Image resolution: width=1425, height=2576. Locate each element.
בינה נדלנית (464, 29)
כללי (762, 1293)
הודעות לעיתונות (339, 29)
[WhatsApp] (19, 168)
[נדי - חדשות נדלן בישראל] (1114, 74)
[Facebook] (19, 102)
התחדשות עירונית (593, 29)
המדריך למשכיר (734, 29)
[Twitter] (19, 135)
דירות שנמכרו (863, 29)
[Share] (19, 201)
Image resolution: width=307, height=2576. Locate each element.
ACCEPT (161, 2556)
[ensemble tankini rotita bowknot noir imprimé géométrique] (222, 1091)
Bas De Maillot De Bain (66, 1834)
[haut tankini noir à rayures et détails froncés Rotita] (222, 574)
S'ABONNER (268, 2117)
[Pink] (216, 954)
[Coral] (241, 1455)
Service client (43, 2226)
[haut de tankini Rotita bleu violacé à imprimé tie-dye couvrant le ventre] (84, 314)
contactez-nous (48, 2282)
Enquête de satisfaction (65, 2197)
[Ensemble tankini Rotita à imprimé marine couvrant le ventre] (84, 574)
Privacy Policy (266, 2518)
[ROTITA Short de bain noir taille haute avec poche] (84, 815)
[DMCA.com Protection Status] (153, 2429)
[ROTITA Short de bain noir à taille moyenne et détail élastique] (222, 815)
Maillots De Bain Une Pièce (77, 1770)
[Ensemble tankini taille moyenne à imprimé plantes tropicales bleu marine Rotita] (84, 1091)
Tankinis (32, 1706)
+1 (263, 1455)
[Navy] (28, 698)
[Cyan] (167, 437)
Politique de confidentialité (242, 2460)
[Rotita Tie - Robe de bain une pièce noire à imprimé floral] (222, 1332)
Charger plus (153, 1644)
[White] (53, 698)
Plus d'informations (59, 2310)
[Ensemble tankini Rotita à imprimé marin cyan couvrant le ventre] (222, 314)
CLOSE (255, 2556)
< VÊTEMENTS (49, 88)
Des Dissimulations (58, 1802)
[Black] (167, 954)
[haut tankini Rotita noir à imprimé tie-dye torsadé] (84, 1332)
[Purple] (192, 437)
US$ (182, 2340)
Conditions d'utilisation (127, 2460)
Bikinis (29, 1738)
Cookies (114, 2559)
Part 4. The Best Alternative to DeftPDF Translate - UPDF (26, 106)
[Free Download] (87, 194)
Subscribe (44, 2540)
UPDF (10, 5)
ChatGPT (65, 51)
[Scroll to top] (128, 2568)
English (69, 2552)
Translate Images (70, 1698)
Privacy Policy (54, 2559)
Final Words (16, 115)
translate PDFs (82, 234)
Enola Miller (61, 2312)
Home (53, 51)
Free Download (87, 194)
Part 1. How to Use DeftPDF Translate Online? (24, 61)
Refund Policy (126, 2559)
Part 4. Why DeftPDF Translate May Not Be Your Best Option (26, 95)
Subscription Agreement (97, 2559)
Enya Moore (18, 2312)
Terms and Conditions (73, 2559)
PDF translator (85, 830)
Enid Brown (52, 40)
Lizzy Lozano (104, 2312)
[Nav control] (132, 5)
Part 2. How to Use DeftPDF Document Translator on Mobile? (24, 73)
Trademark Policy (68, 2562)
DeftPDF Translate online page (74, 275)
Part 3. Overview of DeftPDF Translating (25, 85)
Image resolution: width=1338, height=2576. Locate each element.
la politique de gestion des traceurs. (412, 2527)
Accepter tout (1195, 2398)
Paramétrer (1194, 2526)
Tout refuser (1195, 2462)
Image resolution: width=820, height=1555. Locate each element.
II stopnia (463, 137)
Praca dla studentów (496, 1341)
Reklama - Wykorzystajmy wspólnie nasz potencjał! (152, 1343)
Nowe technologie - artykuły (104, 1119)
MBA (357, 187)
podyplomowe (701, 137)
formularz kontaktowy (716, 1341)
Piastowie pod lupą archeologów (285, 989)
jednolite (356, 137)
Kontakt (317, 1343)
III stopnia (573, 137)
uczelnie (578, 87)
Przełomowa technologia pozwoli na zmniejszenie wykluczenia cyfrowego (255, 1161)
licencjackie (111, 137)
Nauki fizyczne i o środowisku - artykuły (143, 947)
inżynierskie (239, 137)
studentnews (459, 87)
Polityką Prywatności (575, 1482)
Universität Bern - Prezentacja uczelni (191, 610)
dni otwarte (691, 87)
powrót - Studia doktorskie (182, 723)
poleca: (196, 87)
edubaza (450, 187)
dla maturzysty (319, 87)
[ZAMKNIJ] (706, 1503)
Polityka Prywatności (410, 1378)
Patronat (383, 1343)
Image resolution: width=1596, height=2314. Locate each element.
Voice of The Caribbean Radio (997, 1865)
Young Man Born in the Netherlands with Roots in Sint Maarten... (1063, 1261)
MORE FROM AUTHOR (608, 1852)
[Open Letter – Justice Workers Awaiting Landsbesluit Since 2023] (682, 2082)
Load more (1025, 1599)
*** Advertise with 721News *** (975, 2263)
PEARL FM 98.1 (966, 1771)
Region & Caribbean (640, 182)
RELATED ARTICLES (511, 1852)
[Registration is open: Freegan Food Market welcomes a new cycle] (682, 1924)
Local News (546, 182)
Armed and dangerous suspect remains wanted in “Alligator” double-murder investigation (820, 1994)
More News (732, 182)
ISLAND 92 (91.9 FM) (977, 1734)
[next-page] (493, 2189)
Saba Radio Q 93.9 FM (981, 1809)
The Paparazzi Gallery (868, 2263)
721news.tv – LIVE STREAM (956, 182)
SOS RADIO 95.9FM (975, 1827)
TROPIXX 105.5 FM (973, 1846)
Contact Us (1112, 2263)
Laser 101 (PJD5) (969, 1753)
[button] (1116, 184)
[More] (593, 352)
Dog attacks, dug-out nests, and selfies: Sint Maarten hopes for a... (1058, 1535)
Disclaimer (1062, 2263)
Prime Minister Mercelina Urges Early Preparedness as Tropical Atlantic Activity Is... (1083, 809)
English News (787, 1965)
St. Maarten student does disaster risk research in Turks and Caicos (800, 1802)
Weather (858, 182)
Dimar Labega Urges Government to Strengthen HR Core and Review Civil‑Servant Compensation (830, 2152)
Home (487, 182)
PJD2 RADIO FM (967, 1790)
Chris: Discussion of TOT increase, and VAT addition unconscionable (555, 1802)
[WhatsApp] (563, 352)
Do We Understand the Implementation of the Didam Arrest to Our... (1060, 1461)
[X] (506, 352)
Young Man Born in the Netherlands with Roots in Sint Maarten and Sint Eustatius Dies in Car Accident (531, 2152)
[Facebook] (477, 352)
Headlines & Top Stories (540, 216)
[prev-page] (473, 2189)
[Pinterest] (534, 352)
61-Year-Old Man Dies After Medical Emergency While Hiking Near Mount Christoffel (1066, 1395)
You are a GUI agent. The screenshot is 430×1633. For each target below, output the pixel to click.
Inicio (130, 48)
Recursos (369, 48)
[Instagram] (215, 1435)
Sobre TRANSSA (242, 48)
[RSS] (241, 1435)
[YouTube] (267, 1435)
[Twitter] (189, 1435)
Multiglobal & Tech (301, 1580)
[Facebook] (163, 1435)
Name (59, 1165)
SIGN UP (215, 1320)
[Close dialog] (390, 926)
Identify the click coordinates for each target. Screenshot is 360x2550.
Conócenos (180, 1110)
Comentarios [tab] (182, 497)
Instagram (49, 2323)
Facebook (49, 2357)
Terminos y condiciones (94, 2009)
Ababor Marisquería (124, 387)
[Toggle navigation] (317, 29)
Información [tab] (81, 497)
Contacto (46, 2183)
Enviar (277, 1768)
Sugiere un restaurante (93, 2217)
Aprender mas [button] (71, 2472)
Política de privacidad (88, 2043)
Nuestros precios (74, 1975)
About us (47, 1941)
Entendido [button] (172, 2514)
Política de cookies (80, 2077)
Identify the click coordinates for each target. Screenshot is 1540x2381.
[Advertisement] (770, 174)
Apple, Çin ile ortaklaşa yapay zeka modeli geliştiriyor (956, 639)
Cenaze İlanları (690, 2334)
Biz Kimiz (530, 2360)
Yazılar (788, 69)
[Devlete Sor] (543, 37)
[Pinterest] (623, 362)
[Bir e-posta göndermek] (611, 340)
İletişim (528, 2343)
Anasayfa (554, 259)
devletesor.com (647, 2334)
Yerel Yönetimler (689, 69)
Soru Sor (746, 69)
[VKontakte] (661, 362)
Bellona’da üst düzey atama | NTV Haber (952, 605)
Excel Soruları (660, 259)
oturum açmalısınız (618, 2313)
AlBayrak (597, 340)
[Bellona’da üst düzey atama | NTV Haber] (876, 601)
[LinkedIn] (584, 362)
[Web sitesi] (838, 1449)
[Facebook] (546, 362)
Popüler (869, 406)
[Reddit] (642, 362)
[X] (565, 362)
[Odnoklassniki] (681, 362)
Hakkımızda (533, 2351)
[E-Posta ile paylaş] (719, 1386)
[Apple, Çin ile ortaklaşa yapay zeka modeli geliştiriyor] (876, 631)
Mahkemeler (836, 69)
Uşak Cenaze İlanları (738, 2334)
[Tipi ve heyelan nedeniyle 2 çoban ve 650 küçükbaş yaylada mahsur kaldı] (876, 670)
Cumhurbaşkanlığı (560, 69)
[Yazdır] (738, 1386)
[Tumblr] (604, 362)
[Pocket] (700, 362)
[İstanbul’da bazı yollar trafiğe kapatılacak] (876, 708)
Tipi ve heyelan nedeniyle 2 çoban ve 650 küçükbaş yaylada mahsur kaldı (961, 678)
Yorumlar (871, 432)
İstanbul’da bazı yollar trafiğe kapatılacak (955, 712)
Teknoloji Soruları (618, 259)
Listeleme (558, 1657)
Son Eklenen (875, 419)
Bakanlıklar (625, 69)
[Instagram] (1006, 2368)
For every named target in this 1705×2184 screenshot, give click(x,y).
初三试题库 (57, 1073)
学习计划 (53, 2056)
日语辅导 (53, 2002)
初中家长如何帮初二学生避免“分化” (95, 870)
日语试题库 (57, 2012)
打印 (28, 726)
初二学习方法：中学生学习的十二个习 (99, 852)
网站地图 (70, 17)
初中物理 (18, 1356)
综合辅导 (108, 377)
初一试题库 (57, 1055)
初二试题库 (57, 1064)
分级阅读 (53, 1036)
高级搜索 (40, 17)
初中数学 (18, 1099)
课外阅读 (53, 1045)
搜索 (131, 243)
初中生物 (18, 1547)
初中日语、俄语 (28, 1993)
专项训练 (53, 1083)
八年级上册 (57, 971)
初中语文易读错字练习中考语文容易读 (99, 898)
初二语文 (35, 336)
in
============================================================
> _About this exercise_
Using the records above, give the number of lines in which the word "yaylada" occurs, and nothing else.

> _Expected answer_
2